Model and simulation parameters.

Approximation of the Bayesian learning rule.

Comparison of the full Bayesian rule, given by equation (76), and the approximation presented for ease of interpretation in equations (13) and (16), in terms of output error (a) and weight error (b). The approximation is valid whenever the output time constant dominates the model dynamics, τr, τIτy. Here we use parameters τI = 1 ms, τr = 10 ms, and τy = 100 ms.

Simulations with spiking feedback.

Results from the spiking feedback model are consistent with the continuous feedback model (Fig. 2), although learning takes longer and performance depends strongly on the spontaneous feedback rate γ0. a) Performance as a function of feedback rate (replotted from Fig. 3 for context). Shaded areas are s.d. from 10 random seeds. b) Detailed comparison between learning rules with γ0 = 64 spikes/s. c) Control remains effective in the presence of feedback delays. Shaded areas are s.d. from 10 random seeds. d) Weights converge to their target values more quickly with increasing rates of feedback.

Parameter dependence of simulated plasticity experiments.
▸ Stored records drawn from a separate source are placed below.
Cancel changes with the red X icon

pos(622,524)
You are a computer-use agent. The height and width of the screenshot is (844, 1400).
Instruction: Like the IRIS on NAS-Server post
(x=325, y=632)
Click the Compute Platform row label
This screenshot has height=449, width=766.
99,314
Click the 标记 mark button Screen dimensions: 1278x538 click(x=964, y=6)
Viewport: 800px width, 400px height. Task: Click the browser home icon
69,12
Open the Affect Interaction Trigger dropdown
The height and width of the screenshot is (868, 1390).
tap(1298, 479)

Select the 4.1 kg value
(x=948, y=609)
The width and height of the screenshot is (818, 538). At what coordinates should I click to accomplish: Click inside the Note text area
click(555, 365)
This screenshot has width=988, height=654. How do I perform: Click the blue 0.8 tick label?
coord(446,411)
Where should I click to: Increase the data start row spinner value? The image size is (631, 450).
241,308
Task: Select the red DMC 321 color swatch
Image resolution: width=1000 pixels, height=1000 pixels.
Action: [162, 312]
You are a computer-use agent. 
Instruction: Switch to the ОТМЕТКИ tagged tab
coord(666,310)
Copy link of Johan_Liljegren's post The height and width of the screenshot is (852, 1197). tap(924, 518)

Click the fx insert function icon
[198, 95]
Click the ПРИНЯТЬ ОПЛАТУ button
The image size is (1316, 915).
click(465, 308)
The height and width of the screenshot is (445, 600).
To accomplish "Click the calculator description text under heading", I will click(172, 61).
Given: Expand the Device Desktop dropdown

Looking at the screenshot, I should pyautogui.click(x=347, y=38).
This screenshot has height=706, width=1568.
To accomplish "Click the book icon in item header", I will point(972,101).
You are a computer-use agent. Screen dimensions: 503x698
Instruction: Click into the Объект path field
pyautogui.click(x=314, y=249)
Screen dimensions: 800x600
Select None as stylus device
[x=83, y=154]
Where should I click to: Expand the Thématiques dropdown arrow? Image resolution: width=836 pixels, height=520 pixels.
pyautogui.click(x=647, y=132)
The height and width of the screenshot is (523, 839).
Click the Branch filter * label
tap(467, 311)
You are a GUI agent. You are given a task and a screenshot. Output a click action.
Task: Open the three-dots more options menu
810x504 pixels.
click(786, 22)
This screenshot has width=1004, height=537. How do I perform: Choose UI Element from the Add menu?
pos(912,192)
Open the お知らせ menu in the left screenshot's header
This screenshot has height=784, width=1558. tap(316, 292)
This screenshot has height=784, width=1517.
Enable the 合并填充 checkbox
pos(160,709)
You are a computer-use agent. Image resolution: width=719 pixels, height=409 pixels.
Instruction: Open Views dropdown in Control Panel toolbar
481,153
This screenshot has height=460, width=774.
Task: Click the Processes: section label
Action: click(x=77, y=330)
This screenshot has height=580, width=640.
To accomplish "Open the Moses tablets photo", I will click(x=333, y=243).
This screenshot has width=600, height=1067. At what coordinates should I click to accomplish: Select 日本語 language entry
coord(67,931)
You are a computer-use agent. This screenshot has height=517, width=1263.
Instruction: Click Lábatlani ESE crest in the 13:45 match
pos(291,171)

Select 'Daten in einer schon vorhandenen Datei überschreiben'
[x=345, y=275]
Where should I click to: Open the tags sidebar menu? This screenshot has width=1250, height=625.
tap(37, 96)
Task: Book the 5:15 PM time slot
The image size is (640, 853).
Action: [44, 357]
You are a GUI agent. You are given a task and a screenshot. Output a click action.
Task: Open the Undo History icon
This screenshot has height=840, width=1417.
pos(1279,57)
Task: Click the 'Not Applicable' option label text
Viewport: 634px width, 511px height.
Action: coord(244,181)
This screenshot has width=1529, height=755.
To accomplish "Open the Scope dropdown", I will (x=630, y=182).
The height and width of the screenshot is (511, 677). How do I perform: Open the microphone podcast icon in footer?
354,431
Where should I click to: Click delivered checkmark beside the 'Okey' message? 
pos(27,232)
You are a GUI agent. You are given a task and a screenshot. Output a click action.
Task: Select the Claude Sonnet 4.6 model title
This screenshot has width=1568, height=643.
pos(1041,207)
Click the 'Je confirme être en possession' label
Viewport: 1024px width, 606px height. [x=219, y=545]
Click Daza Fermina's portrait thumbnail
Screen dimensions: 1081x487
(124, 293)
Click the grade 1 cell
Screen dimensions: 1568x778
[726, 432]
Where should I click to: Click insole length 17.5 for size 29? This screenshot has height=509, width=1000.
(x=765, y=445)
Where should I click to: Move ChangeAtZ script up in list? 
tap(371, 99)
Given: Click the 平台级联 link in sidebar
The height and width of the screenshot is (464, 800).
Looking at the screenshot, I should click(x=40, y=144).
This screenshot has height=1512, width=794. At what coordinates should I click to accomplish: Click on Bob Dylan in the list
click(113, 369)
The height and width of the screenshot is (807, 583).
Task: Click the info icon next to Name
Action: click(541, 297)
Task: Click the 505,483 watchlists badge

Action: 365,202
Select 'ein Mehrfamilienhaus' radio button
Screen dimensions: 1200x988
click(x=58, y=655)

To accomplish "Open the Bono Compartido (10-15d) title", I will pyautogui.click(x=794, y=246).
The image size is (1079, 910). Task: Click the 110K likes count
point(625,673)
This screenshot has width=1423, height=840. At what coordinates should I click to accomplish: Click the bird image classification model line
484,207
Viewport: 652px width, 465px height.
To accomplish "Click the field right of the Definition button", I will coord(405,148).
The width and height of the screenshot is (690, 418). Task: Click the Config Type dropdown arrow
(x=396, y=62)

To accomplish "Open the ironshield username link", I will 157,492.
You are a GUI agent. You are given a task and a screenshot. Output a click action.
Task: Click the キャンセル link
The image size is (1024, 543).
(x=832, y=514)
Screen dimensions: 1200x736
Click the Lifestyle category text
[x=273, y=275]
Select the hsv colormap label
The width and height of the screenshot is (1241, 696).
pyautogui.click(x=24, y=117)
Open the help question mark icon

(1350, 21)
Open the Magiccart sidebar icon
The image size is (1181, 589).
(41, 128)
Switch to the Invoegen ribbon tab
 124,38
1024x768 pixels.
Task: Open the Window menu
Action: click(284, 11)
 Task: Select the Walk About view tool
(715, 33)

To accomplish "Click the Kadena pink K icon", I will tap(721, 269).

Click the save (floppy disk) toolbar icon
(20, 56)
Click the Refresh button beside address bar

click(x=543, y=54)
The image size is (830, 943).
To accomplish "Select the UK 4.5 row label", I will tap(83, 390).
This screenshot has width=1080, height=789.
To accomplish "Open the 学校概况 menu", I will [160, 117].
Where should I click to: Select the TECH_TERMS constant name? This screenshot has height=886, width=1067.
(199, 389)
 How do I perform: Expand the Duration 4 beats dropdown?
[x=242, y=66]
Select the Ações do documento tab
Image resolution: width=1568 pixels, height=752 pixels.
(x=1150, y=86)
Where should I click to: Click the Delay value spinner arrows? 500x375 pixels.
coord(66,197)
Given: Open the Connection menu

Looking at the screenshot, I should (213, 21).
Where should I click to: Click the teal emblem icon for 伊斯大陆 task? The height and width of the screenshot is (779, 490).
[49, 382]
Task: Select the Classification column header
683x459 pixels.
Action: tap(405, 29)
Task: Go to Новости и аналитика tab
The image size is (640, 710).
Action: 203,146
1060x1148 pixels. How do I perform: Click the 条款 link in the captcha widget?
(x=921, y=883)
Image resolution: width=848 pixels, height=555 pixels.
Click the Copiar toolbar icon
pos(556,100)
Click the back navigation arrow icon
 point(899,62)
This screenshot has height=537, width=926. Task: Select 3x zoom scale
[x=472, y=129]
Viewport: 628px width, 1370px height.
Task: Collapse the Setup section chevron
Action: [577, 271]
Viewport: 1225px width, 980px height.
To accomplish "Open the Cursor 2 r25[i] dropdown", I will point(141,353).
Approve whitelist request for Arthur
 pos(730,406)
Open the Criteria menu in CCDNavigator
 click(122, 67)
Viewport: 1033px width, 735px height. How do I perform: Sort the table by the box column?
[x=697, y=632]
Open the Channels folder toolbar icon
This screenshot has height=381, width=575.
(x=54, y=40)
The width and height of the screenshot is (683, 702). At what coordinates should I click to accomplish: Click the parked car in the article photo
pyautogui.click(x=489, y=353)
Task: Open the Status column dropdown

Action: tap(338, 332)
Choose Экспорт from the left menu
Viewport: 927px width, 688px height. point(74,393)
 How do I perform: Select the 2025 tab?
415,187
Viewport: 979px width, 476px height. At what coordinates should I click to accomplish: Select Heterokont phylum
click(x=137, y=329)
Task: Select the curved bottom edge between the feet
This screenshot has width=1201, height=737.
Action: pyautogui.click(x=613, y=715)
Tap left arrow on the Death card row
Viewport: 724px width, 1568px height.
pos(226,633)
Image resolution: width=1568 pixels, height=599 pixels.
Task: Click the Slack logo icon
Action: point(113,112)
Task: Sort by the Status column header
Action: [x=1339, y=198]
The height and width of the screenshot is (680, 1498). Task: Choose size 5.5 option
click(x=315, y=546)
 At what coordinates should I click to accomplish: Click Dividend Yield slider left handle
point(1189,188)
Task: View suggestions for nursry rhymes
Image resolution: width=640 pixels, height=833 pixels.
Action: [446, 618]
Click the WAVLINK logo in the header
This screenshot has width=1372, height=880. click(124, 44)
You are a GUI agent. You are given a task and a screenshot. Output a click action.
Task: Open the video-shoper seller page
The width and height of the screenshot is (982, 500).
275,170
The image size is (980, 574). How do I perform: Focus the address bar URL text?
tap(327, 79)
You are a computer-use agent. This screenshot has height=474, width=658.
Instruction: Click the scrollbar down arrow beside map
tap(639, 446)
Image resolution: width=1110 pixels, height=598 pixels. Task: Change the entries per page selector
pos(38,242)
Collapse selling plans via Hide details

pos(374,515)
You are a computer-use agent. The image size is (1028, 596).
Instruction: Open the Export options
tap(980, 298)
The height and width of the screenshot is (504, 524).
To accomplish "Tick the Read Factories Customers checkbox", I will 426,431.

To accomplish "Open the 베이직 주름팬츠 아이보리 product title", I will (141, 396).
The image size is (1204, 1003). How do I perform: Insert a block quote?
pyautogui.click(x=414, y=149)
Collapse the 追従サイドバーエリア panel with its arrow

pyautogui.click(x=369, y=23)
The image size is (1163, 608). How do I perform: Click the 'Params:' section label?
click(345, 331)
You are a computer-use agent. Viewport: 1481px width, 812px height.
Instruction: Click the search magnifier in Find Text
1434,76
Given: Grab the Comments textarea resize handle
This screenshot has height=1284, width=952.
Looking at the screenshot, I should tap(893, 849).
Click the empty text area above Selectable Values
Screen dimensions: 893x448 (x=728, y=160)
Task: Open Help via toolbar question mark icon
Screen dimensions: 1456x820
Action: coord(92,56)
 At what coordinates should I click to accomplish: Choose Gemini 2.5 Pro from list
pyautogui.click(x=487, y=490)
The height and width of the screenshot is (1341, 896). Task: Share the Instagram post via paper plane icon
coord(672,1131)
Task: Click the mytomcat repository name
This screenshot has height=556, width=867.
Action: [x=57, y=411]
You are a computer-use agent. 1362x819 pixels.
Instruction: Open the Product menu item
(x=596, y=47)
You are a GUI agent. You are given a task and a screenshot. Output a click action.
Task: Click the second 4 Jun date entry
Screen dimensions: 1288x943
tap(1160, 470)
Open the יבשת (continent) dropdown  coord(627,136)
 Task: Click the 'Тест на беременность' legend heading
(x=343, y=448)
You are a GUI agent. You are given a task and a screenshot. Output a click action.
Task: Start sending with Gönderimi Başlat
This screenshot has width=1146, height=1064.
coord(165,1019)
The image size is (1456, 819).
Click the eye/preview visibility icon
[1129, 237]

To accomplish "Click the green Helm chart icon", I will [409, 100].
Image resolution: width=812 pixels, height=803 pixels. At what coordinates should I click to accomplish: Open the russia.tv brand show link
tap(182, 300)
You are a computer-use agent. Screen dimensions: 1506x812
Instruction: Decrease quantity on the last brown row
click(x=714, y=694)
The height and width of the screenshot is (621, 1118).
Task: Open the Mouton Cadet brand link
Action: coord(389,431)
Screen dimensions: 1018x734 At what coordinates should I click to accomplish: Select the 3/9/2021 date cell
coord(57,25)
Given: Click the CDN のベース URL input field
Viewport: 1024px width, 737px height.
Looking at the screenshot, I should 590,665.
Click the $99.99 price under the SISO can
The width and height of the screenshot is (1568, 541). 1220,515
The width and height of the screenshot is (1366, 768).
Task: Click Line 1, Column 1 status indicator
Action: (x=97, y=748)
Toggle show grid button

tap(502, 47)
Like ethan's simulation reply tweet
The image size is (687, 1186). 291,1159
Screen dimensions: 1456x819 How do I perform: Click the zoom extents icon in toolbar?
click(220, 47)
The LTP/LTD curve produced using the protocol in Fig. 5c depends systematically on the parameters of the model and protocol. a) Tuning to the PF-CF interval becomes broader as the output time constant τy increases. b) Peaks in the LTP and LTD lobes of the curve are shifted in proportion to the feedback delay. c) The magnitude of plasticity increases with the number of spikes in the parallel fiber burst. d) LTD is amplified and shifted to earlier PF-CF intervals with increasing numbers of climbing fiber spikes.